Fue precisamente ante el Congreso de la Unión, cuando en 1881, el entonces diputado Justo Sierra, planteó por primera vez la idea de hacer autónoma a la universidad. La propuesta del Maestro Sierra no prosperó. Al gobierno de entonces le parecía inadmisible patrocinar una educación que no pudiera controlar. Imposible resulta para mí imaginar que, en los tiempos que corren, algo similar pudiera ocurrir. Al reinaugurar la Universidad en 1910, don Justo volvió a la carga. Expresó entonces la idea de “mexicanizar el saber”, sin menoscabo de seguir participando en la cultura universal. Y fue entonces, por cierto, cuando expresó también, con contundencia, que “la educación universitaria debe ser popular”.

En 1914, Félix Palavicini —fundador de EL UNIVERSAL— presentó nuevamente ante el Congreso, un proyecto de ley de autonomía de la Universidad Nacional. Ante las vicisitudes del gobierno en turno, la iniciativa quedó suspendida, pero un grupo de profesores universitarios encabezados por Ezequiel A. Chávez, redactó el “Proyecto de Ley de Independencia de la Universidad Nacional de México”. En respuesta, con la entrada en vigor de la nueva Constitución, el presidente Carranza creó, entre otros, el Departamento Universitario y de Bellas Artes.
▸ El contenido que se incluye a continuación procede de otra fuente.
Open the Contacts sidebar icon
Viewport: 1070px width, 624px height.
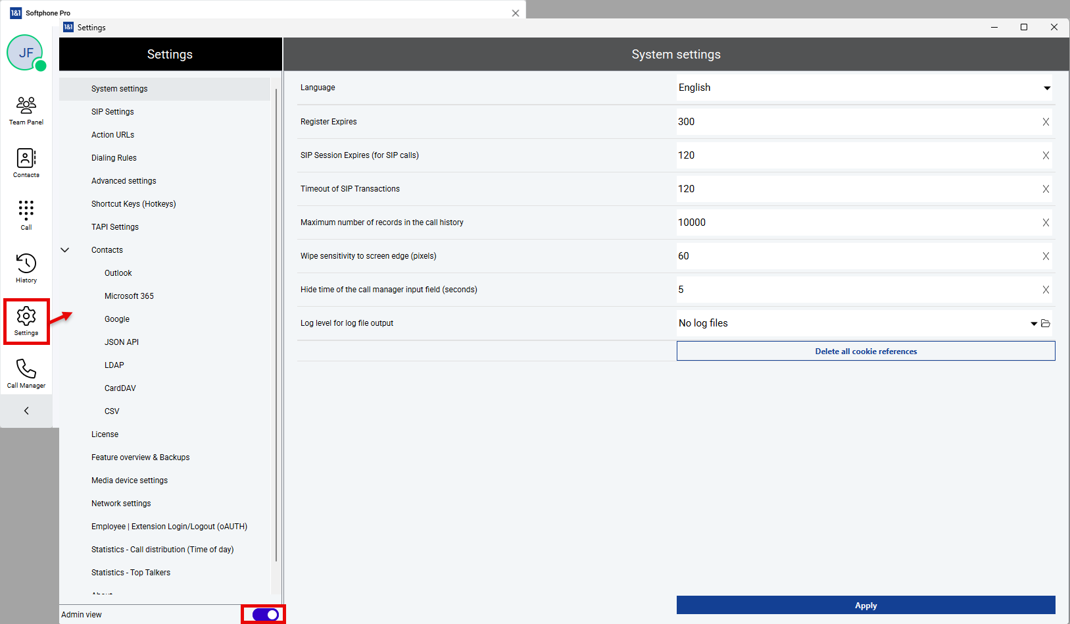click(x=26, y=163)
En 1920, José Vasconcelos, al tomar posesión de la Rectoría enunció la tarea social de la Universidad: “Yo no vengo a trabajar por la Universidad sino a pedir que la Universidad trabaje para el pueblo”. No hay duda, las ideas de Sierra y Vasconcelos, los intensos debates en el Congreso sobre esos temas y, por supuesto, el movimiento estudiantil de 1929, son fundamentales para entender la expedición de la Ley de Autonomía de 1929, cuando Emilio Portes Gil era Presidente Interino. Todo ello, sin menoscabo del cabal reconocimiento a la Universidad Autónoma de San Luis Potosí (institución a la que me unen, desde hace años, vínculos académicos), que fue la primera en el país en alcanzar la autonomía.
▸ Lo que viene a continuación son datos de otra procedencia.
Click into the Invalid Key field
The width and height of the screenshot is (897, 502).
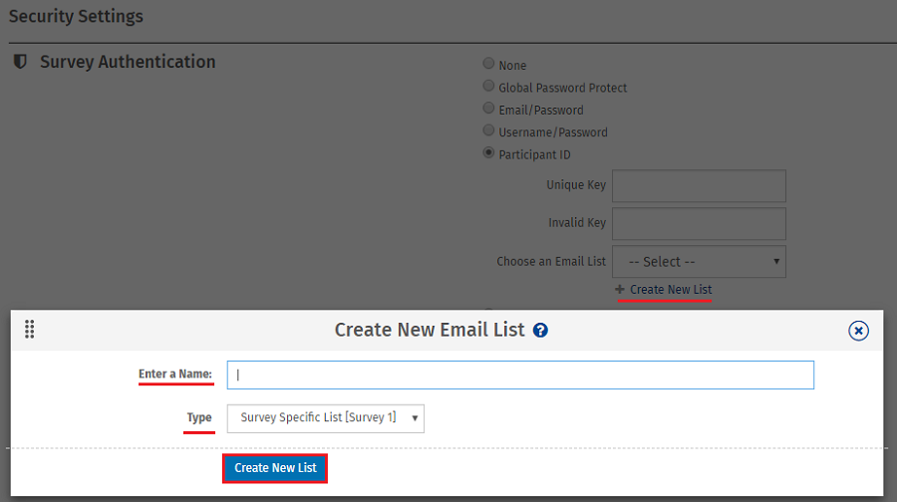tap(699, 223)
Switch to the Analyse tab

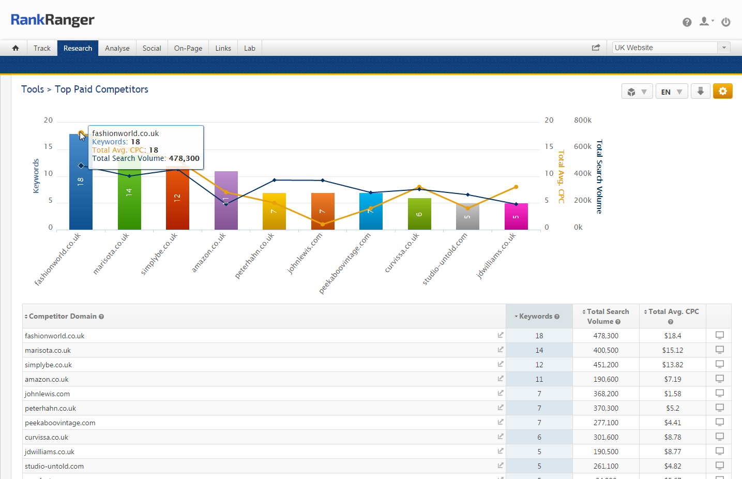pyautogui.click(x=117, y=48)
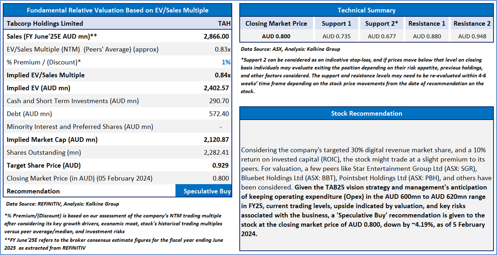Click the Resistance 2 column header

pos(472,24)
La autonomía emana del ejercicio de un postulado democrático que demanda al poder central la delegación de funciones, la división de atribuciones y responsabilidades, así como la socialización de las instituciones con la participación de las comunidades que las constituyen. Las universidades autónomas, son pues, instituciones del Estado mexicano. La autonomía es académica y administrativa. El Estado no renuncia con ello a la función rectora que la Constitución le asigna, pero reconoce, respeta y alienta el espíritu libre, creador y crítico de las universidades. Las dota de recursos porque es su deber; porque son instituciones públicas y laicas que, además de educar, cultivan la ciencia y la cultura, y porque han sido el principal instrumento de movilidad social que los mexicanos hemos construido a lo largo de nuestra historia.
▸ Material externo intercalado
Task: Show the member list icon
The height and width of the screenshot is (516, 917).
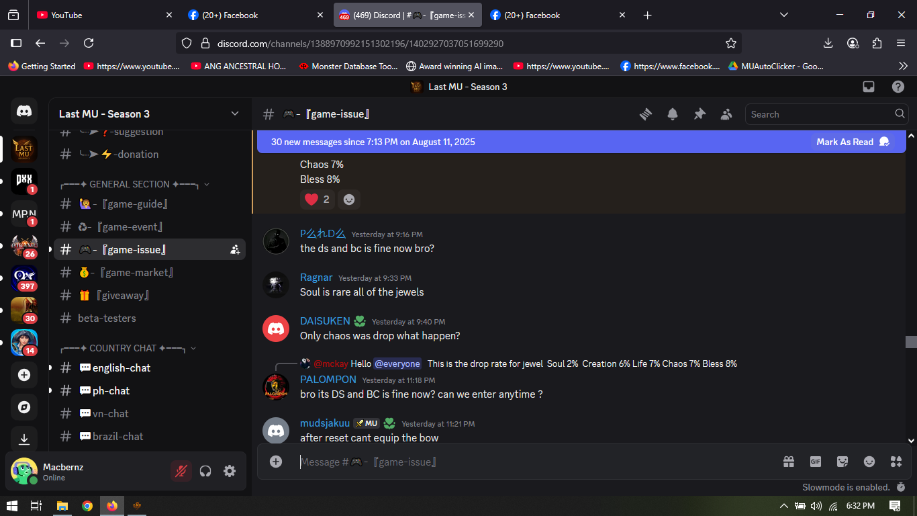Action: tap(726, 114)
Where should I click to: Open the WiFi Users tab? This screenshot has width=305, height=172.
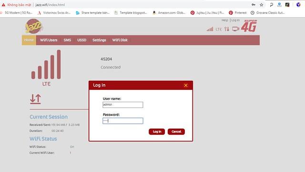coord(49,40)
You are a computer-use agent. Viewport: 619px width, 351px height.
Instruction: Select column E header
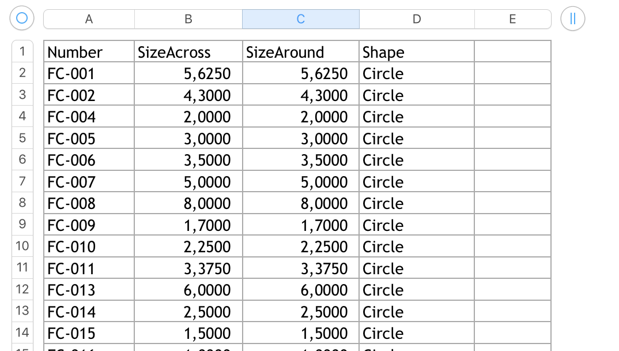pos(512,19)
En 1979, a cincuenta años de la expedición de la Ley de Autonomía de la Universidad Nacional, el entonces Rector, Guillermo Soberón, promovió ante el Congreso elevar a rango constitucional la autonomía de las universidades públicas. No me quedan dudas. Las universidades encontrarán hoy nuevamente en el Congreso mexicano, representativo de un proceso democrático ejemplar, de la diversidad de nuestra sociedad y de sus expresiones mayoritarias, a un aliado solidario. El dictamen de la iniciativa mencionada, habrá de enmendar la errata, sin cortapisas.

La autonomía universitaria conlleva también graves responsabilidades. La primera de ellas, en mi opinión, en respuesta a las legítimas expectativas de los jóvenes que aspiran a ingresar a la universidad, es incrementar la calidad de los servicios que ofrecen. La sociedad aporta los recursos, el Estado los distribuye y a cambio ambos esperan, con razón, que los planes y programas de estudio que se imparten, los proyectos de investigación que ahí se desarrollan y los esfuerzos por difundir el conocimiento y la cultura a sectores cada vez más amplios que de ella emanan, sean de la mayor calidad posible.

Otra responsabilidad, mayúscula, tiene que ver con la transparencia y la escrupulosa rendición de cuentas sobre los recursos públicos que se les asignan. Hace algunos años, cuando fui Rector de la UNAM, tuve la ocasión de someter por primera vez a la consideración de la Auditoría Superior de la Federación los estados financieros de la institución. Esa misma tarde, un pequeño grupo intentó cerrar las oficinas de la rectoría, argumentando que se había vulnerado la autonomía universitaria. Falso. Fue en ejercicio pleno de la autonomía de la universidad que se tomó tal decisión y con ello, aumentó la confianza de la sociedad en la institución y la cercanía —siempre respetuosa— con el Poder Legislativo. Autonomía no significa la creación de un estado dentro de otro estado.

Ninguna institución que reciba fondos públicos, por autónoma que se asuma, puede dejar de rendir cuentas públicas. Y en ese mismo sentido, a todos convendría esclarecer las imputaciones que se han hecho a algunas universidades públicas con motivo de la investigación periodística sobre la llamada estafa maestra. Que no queden dudas. La autoridad moral de la universidad debe fortalecerse, no debilitarse.

En las circunstancias actuales, cuando ha iniciado una profunda transformación del régimen de gobierno y en las estructuras sociales de nuestro país, hay que tener presente el papel que pueden jugar las universidades y recordar las palabras de Alejandro Gómez Arias, el legendario líder del movimiento estudiantil de la autonomía de 1929, cuando pidió a todos los estudiantes de México, comprometerse con la universidad autónoma para que esta fuera cada vez más fuerte y más mexicana ¿Por qué más fuerte? se preguntaba, y él mismo respondía: “porque la universidad necesita ser fuerte para defender los derechos de todos a la educación y la cultura”. ¿Por qué más mexicana?, “porque la universidad no es de ningún gobierno, no de una clase, no de un grupo económico. Es del pueblo de México, del cual recibe los recursos que la sustentan y que, año con año, hace correr en sus aulas el gran río de la vida nacional”.

Acaso hoy más que nunca, conviene refrendar con firmeza ese compromiso. ¿Para que? Precisamente para responder, desde la universidad, a las crecientes necesidades de una sociedad más democrática, más exigente, más interdependiente y con mayores anhelos de encontrar, a través de la educación universitaria, una vida más digna, más decorosa, más libre y más autónoma.